Den Blick stur nach vorn gerichtet stiefelte ich weiter geradeaus.
„Talia! Unsere Beziehung hat eindeutig noch nicht die Stufe erreicht wo ich dich auf Knien anflehn muss, mich anzuhören. Schuld bin ich mir auch keiner bewusst, also bleib stehen!”
Bei dem Wort 'Beziehung' machte mein dummes Herz auf einmal einen Satz, nur um dann in dreifacher Geschwindigkeit weiter zu schlagen. „Das ist nur, weil ich so schnell gelaufen bin”, redete ich mir leise selbst gut zu, „das hat überhaupt rein gar nichts damit zu tun, dass er so gut aussieht. Außerdem, soo gut sieht er nicht aus!”
Das letzte war gelogen, das war mir selbst mehr als nur bewusst. Aber vielleicht glaubte ich es ja irgendwann selber, wenn ich es mir nur oft genug einredete.

Dummes Herz, beruhig dich!

Vertieft in meinen inneren Konflikt blieb ich stehen, was Deamon nutzte, um die letzten Meter zu mir aufzuschließen. Knapp vor mir blieb er stehen. Wirklich knapp. Machte er das etwa extra?

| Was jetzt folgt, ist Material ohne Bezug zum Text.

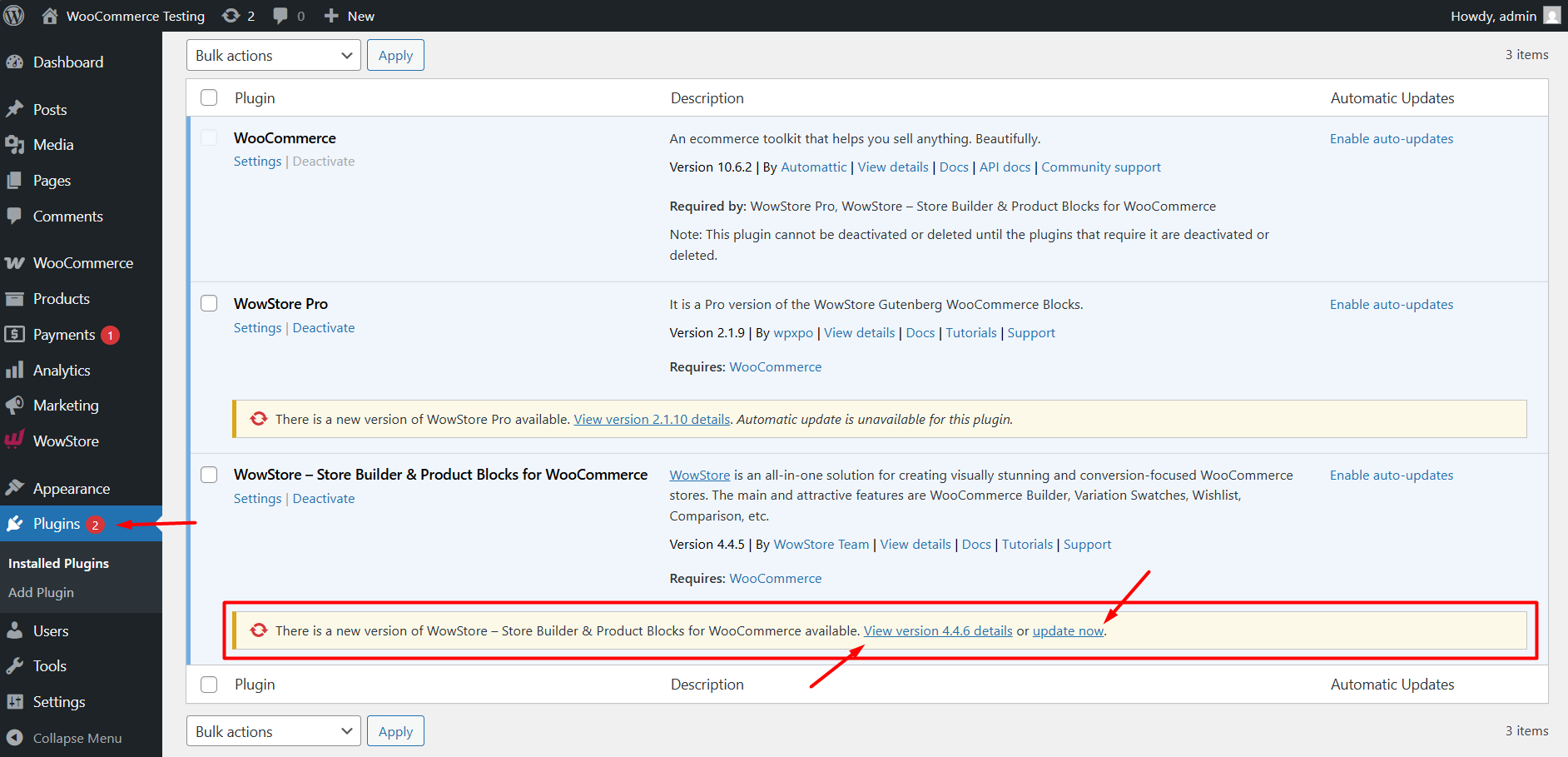
Task: Click the Analytics chart icon in sidebar
Action: click(x=17, y=370)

Ich räusperte mich, versuchte den Kloß aus meinem Hals zu verbannen.
„Was willst du?” Oh je, das klang jetzt unfreundlicher, als es gemeint war.
„Ich bringe dich heim, du siehst so allein aus.”
Ohh wie süß von ihm! Wenn man einmal davon absah, dass ich gar nicht wollte, dass er mich heim bringt. Wirklich nicht!
„Ach lass nur, den Weg find ich schon allein.”, versuchte ich ihn lächelnd abzuwimmeln. Äußerlich wirkte ich ruhig, aber in mir drin herrschte Chaos. Wie süß war das denn bitte? Ihm war aufgefallen dass ich allein war! Ähm... Ich meinte natürlich es war nett und zeugte von einer guten... äh... Wahrnehmung. Genau!

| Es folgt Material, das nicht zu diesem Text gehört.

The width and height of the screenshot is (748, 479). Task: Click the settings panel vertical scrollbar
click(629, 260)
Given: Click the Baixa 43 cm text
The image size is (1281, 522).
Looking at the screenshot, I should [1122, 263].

Er kam mir, wenn möglich, noch näher, als er so schon war und ich bekam das Gefühl, dass er sehr gut über das Chaos in mir drin Bescheid wusste.
„Weißt du, wie gern ich dich in solchen Momenten küssen würde?”, murmelte er mit belegter Stimme.
Geschockt starrte ich ihn an wie so ein Schaf. Automatisch stellte ich mir vor, wie es wäre ihn zu küssen. Er konnte bestimmt gut küssen. Seine Lippen sahen echt weich aus.

Moment Mal... Was dachte ich da eigentlich?! War ich noch ganz bei Trost?!
Mein Blick zuckte zu seinen Lippen und ich atmete zittrig aus. Ich konnte nicht abstreiten, dass ich wollte, dass er mich küsste. Ich gab dem Drang nach, schloss die Augen und hob mein Kinn ganz leicht, um ihm entgegen zu kommen.

Er kam noch etwas näher. Ich konnte bereits seinen Atem auf meinem Gesicht spüren. Das sollte nun also mein erster Kuss sein. Ich konnte mir nicht helfen, aber eine gewisse Romantik war dem ganzen nicht abzusprechen.

„Aber leider lassen sich manche Wünsche nicht verwirklichen.”

Mein überfordertes Gehirn war so durch den Wind, dass ich noch eine Sekunden mit geschlossenen Augen stehen blieb, bis die Bedeutung seiner Worte zu mir durchdrang. Gedemütigt riss ich die Augen auf und starrte Deamon, welcher sich bereits einige Meter entfernt hatte und zu mir zurück grinste, an. Hatte ich gerade wirklich darüber nachgedacht, wie es wäre mit ihm meinen ersten Kuss zu haben, während er mich nur verarscht hatte?

„Was ist jetzt, kommst du nun?”
War das gerade sein Ernst? Ich räusperte mich, bevor ich an ihm vorbei stolzierte und machte, dass ich heim kam.